There have been times when I genuinely, if unquantifiably, feel a performance has changed me as a person. It’s as if what I’ve seen blazed so brightly in its heartfelt declaration of humanity, a spark catches inside me and kindles a desire to love better, to create better. This might sound silly. But I felt permanently altered after seeing Miss Saigon’s 25th Anniversary show adapted for cinema, for example. Or when I watched La Boheme as a 10-year-old. 

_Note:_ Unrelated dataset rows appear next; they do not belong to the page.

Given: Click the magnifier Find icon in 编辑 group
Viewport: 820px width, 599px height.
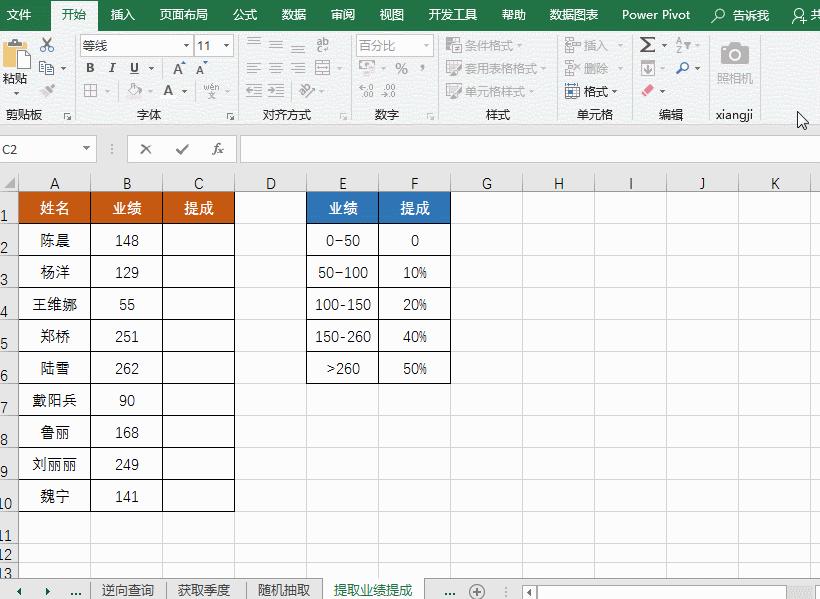Looking at the screenshot, I should (x=682, y=68).
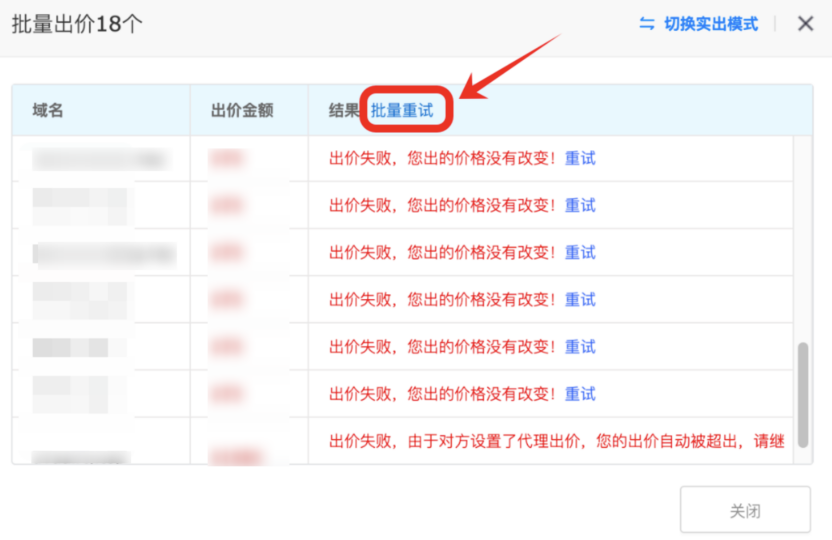Retry the bid in the fourth row
This screenshot has width=832, height=540.
pos(580,299)
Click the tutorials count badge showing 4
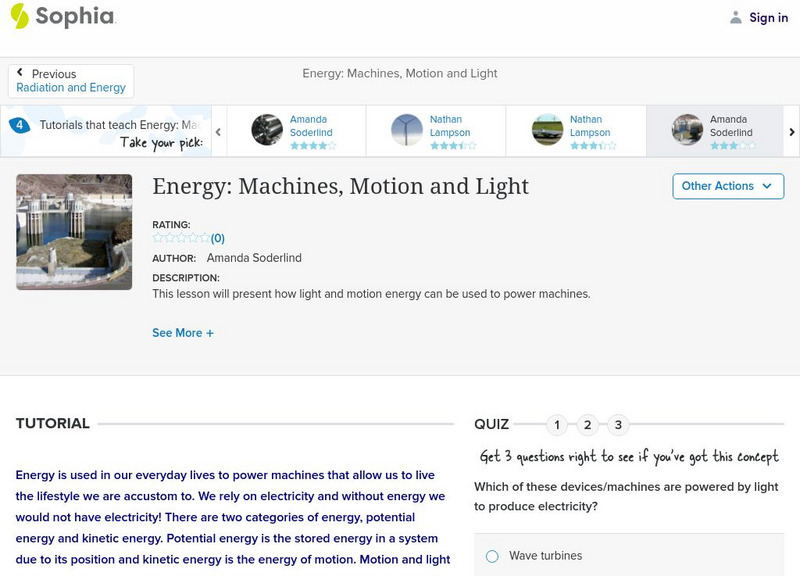 [19, 126]

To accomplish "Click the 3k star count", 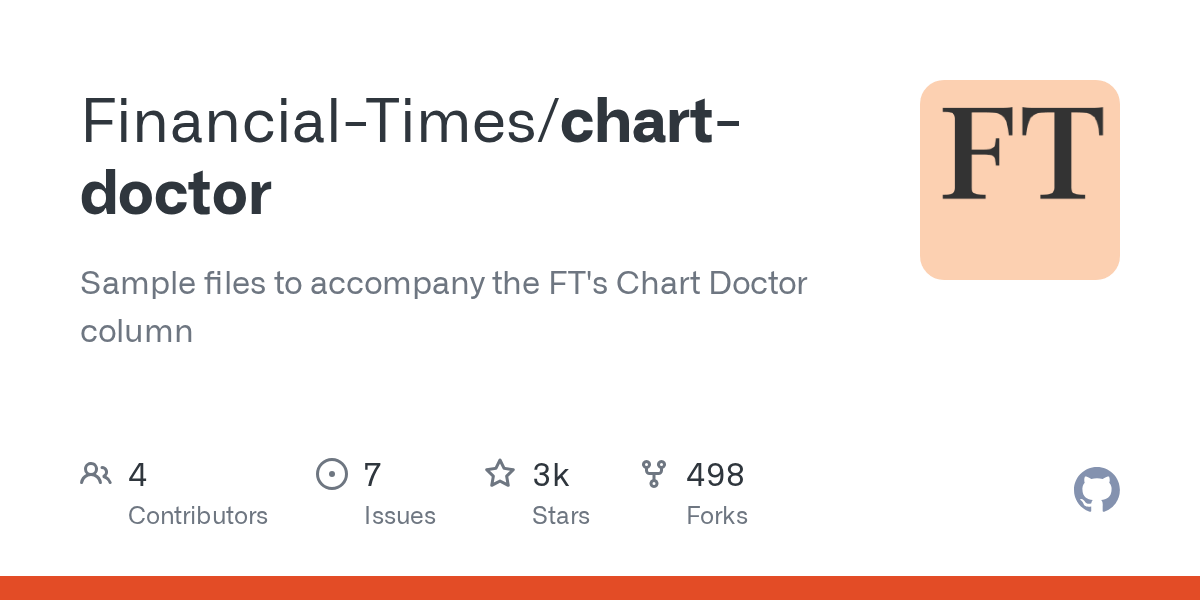I will point(551,475).
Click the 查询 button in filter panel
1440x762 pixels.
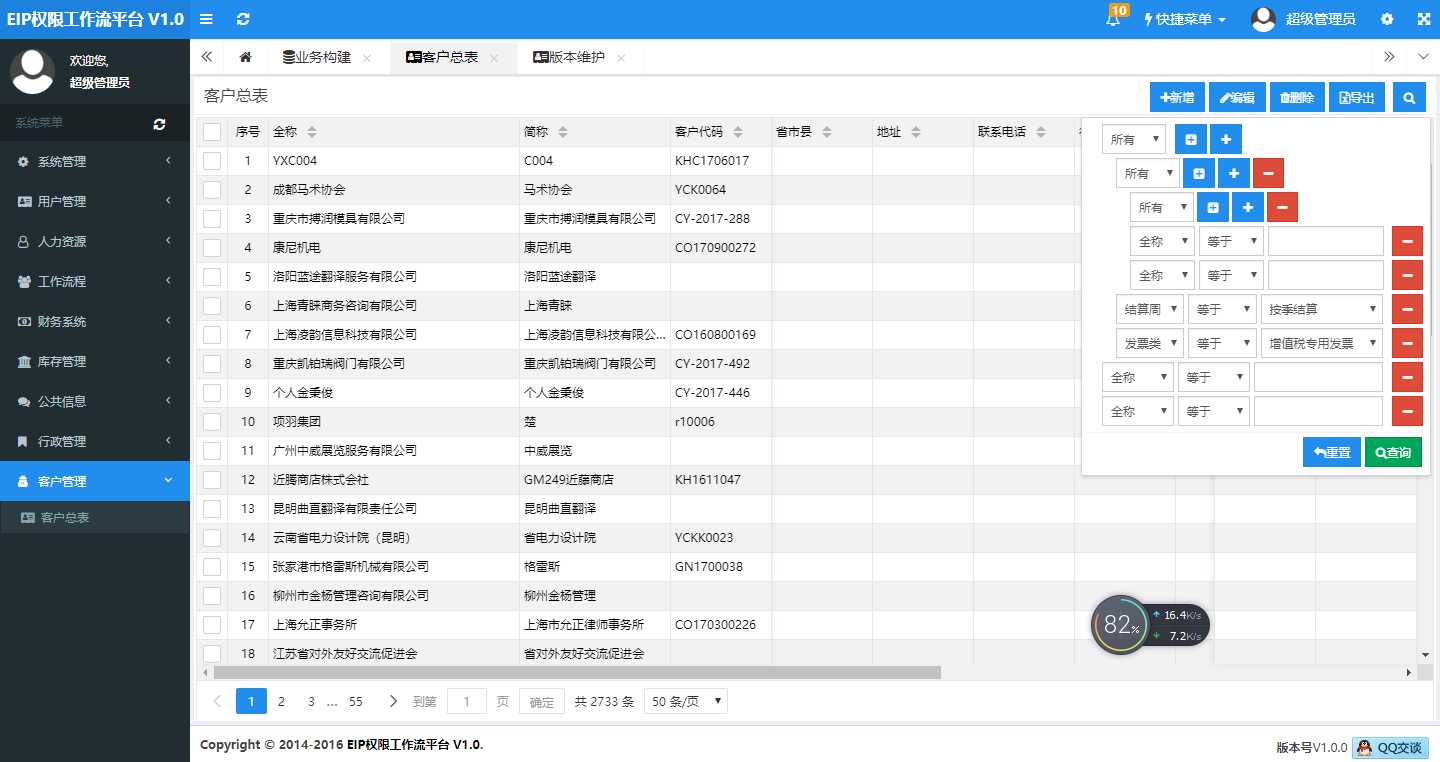tap(1393, 452)
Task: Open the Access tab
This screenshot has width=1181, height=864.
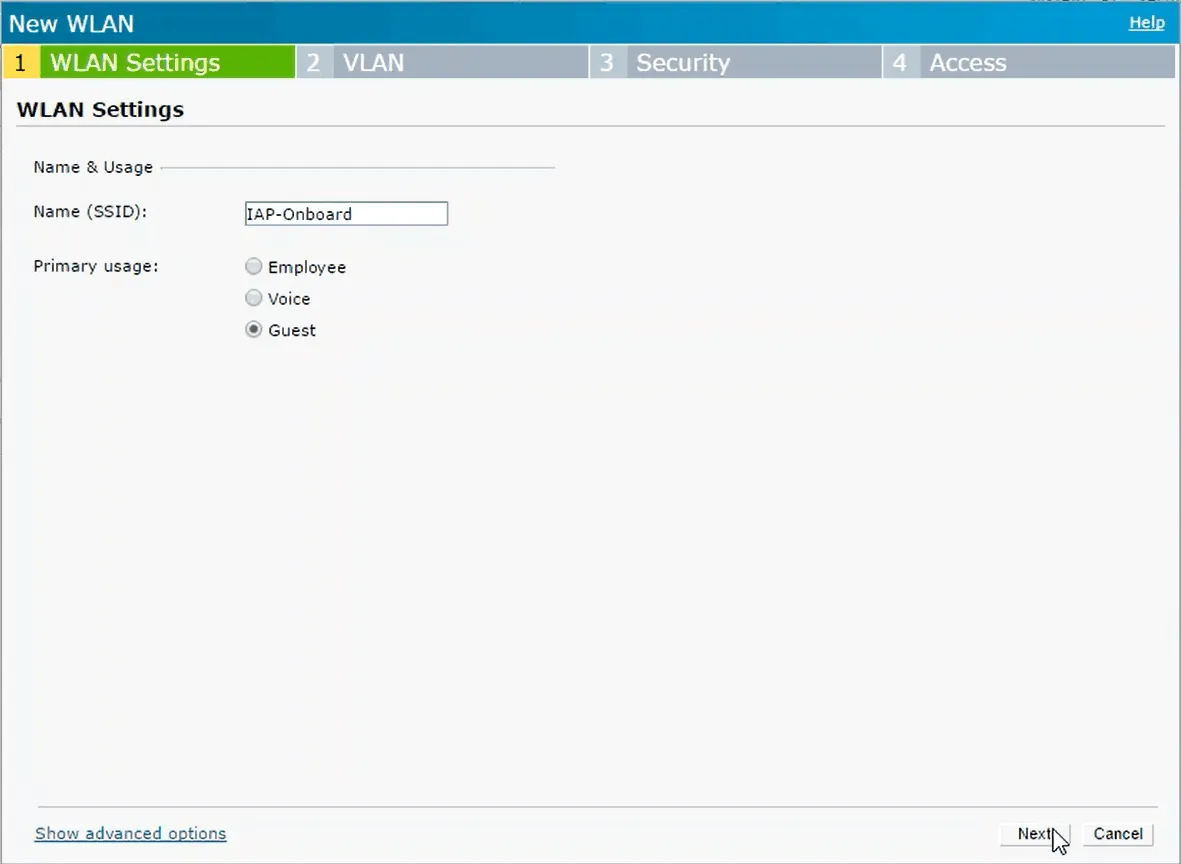Action: tap(968, 63)
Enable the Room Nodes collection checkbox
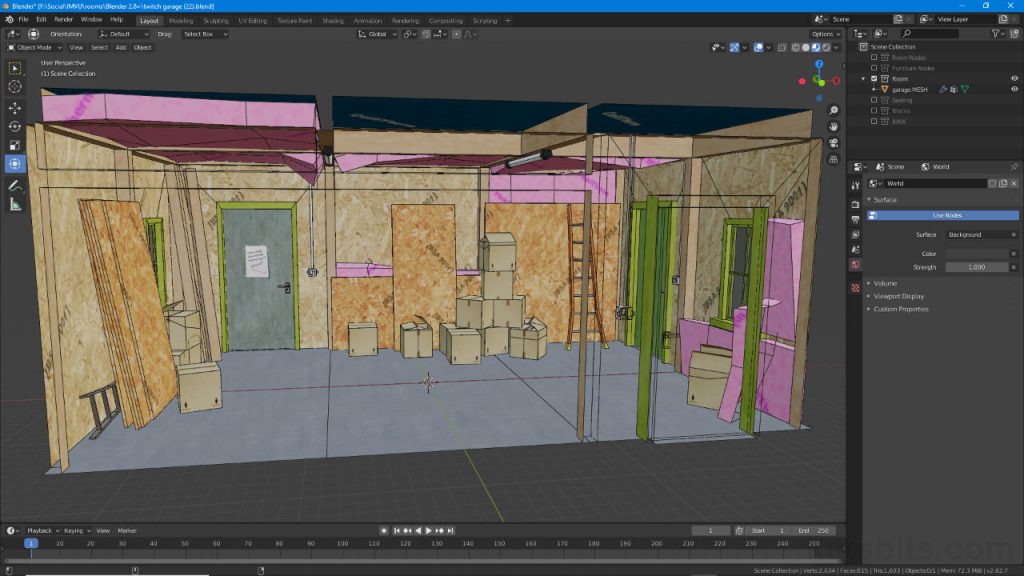Image resolution: width=1024 pixels, height=576 pixels. (874, 58)
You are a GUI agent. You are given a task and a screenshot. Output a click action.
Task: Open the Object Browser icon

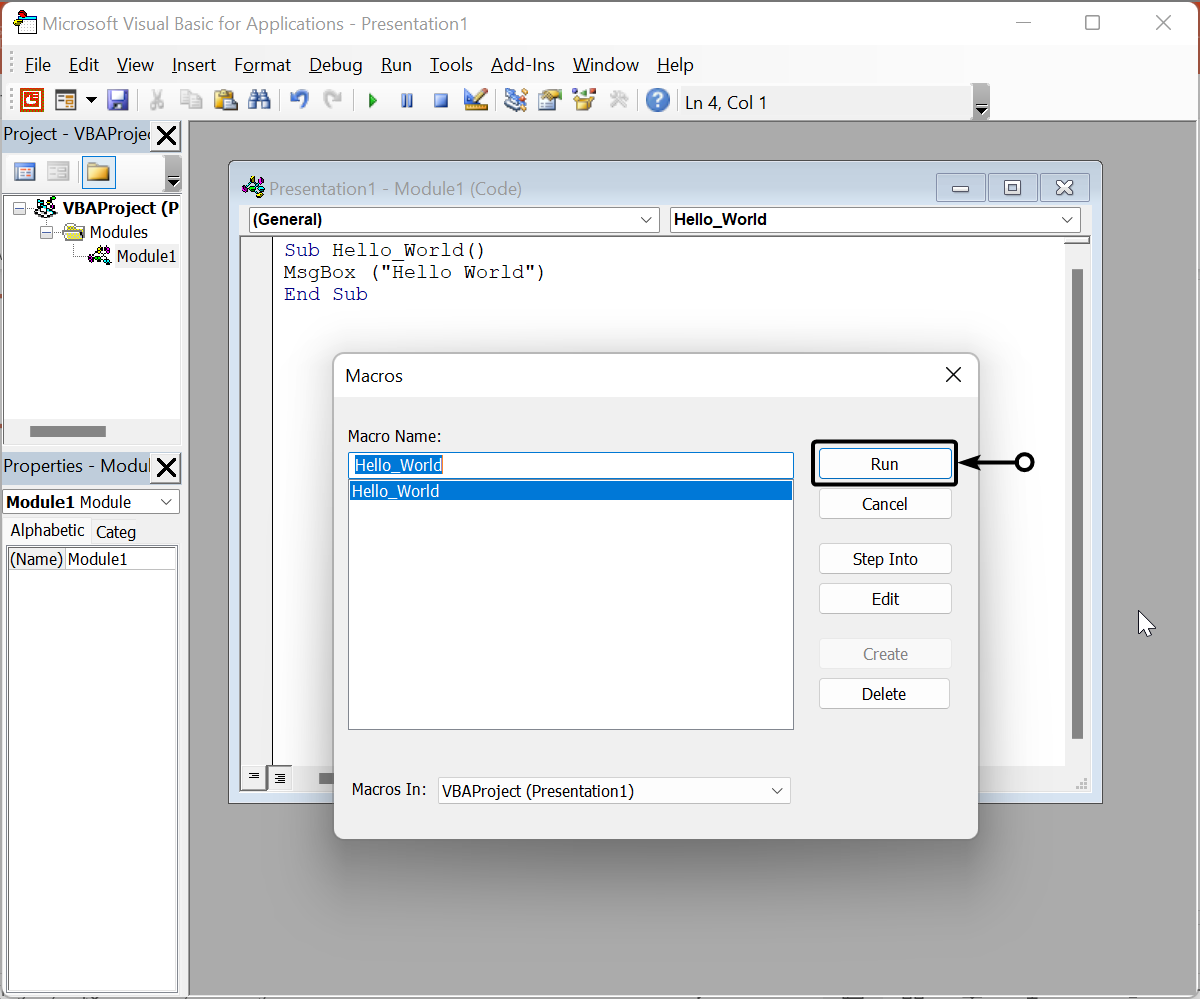[x=584, y=100]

Letting art sweep us out to sea

I can’t prove these things have made me a more compassionate, more resilient person. Even if they did, have they enabled me to benefit society as a whole? Still, there’s something much deeper here than entertainment, than a veneer of culture and sophistication. With Anna Karenina, the audience sees the perfect storm gather of misjudged desire, of lonely male domination, of a society obsessed with honour and prone to condemnation. It’s not genteel, it’s messy and raw. 

Resurfacing

I do appreciate reminders to be vigilant of all people’s needs and circumstances, and I want to always be sceptical about my practices. The truth is, anyone is at risk of “drowning” for a variety of reasons. I don’t want to act like the gossips in Anna Karenina, and judge people by trivialities such as how they spend their money. (Well… unless they’ve gained a tonne of it by shady means…)

No one has a right to sniff at how those with limited income spend their money. People who need help buying food shouldn’t be judged for spending money on, say, a smart phone. Not in these times.

Just as there are many things that can drag us under the current, there are many that might buoy us up. Maybe we need to build a righteous ark of highbrow theatre and literature, or witness an uplifting musical, or ride a wave of mass entertainment. Sometimes you just have to coast on a Disney cartoon. I’m not saying “Let them eat Shakespeare” or “Let them eat Netflix,” but I wouldn’t want to deprive anyone of those things any more than I’d deprive someone of food. 

How do you use arts to keep yourself and others afloat?